→ Exercise details: All lines from the one containing "Select the 启动程序或显示网站 radio button" to the end of the listing below should be output exactly; omit the pictures.

━━ Dataset extract ━━

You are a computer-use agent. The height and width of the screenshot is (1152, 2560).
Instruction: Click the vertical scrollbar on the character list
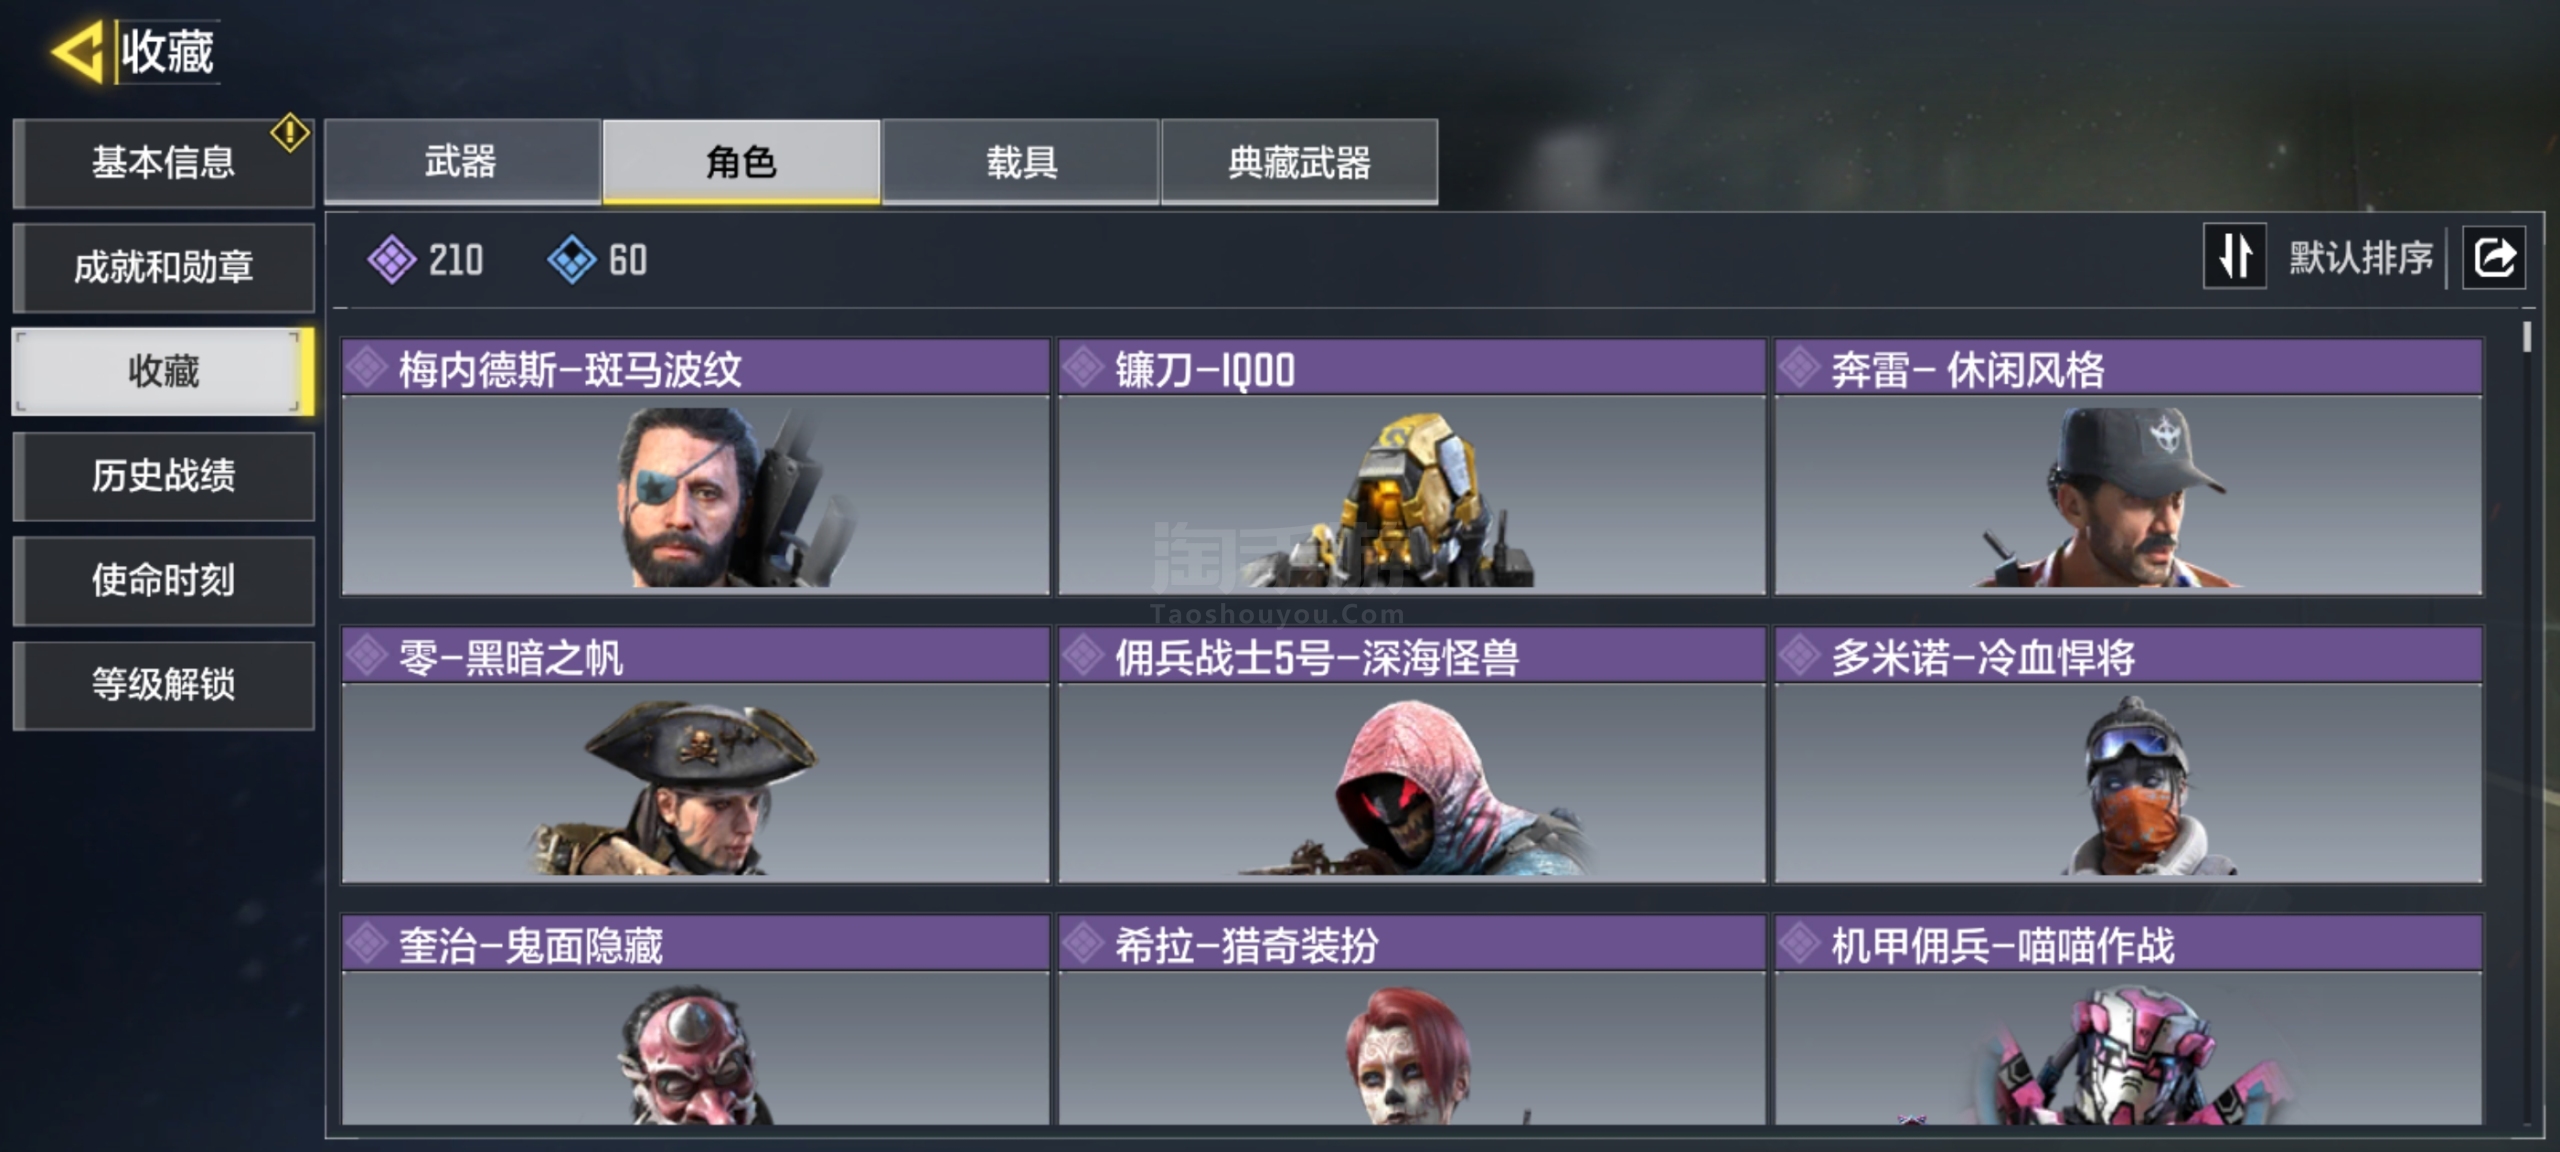[2527, 336]
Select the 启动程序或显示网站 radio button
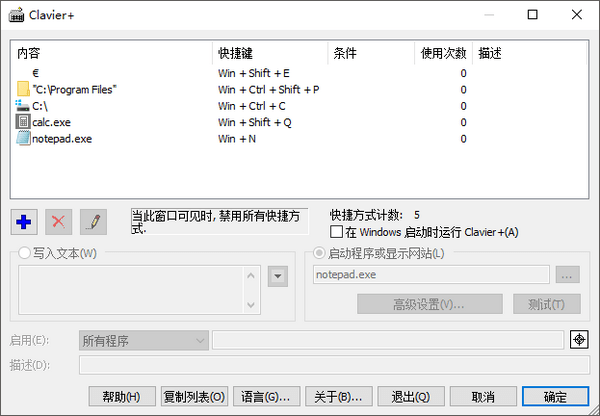 [319, 253]
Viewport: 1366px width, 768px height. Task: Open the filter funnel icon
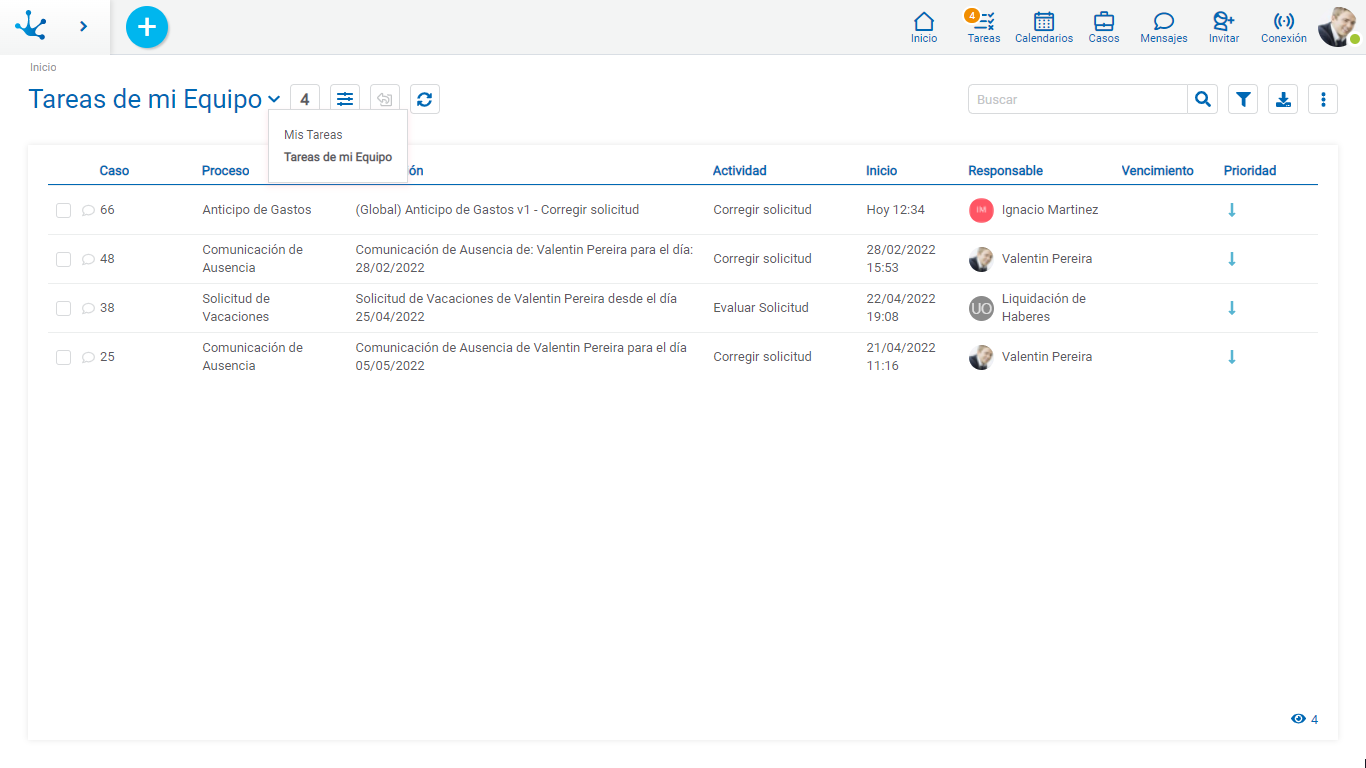click(x=1243, y=99)
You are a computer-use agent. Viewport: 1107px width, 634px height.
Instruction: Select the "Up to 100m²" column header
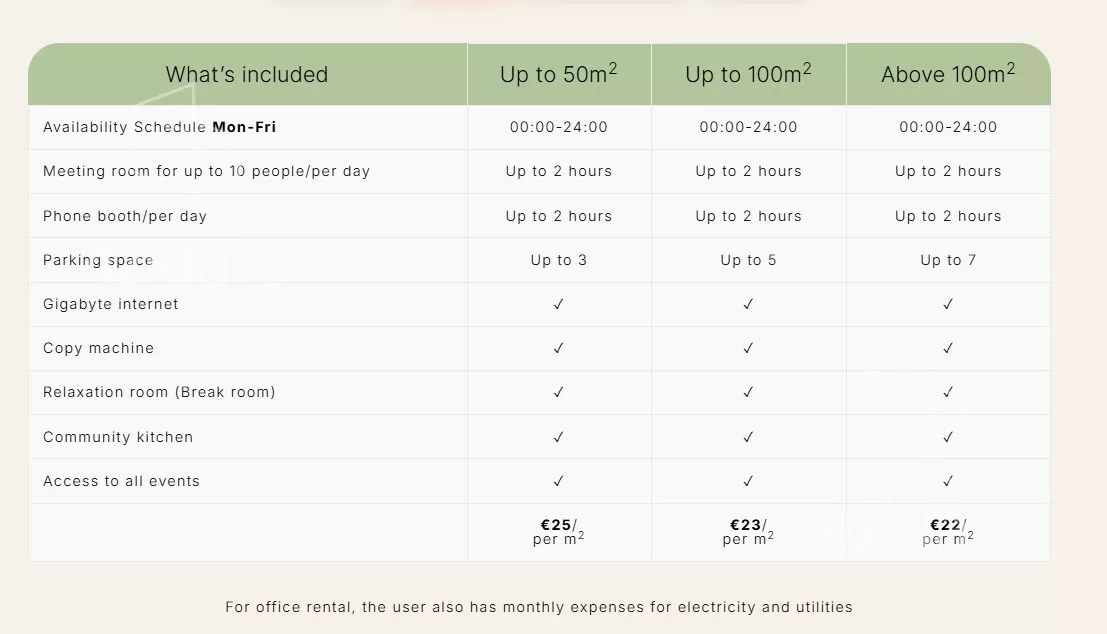(x=748, y=74)
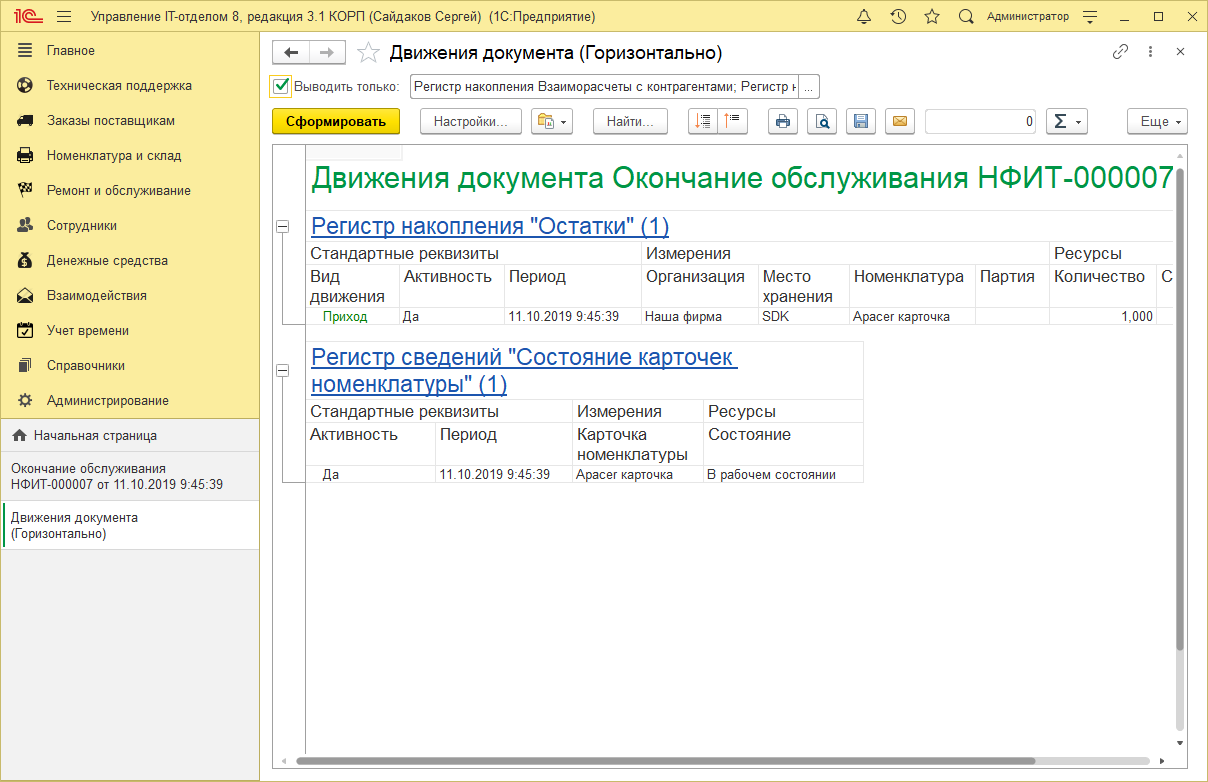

━━━

→ Response for this exercise:
Select the 启动程序或显示网站 radio button
 [319, 253]
Viewport: 1366px width, 768px height. Task: Open the filter funnel icon
click(x=1243, y=99)
You are a computer-use agent. Viewport: 1107px width, 634px height.
Instruction: Select the "Up to 100m²" column header
(x=748, y=74)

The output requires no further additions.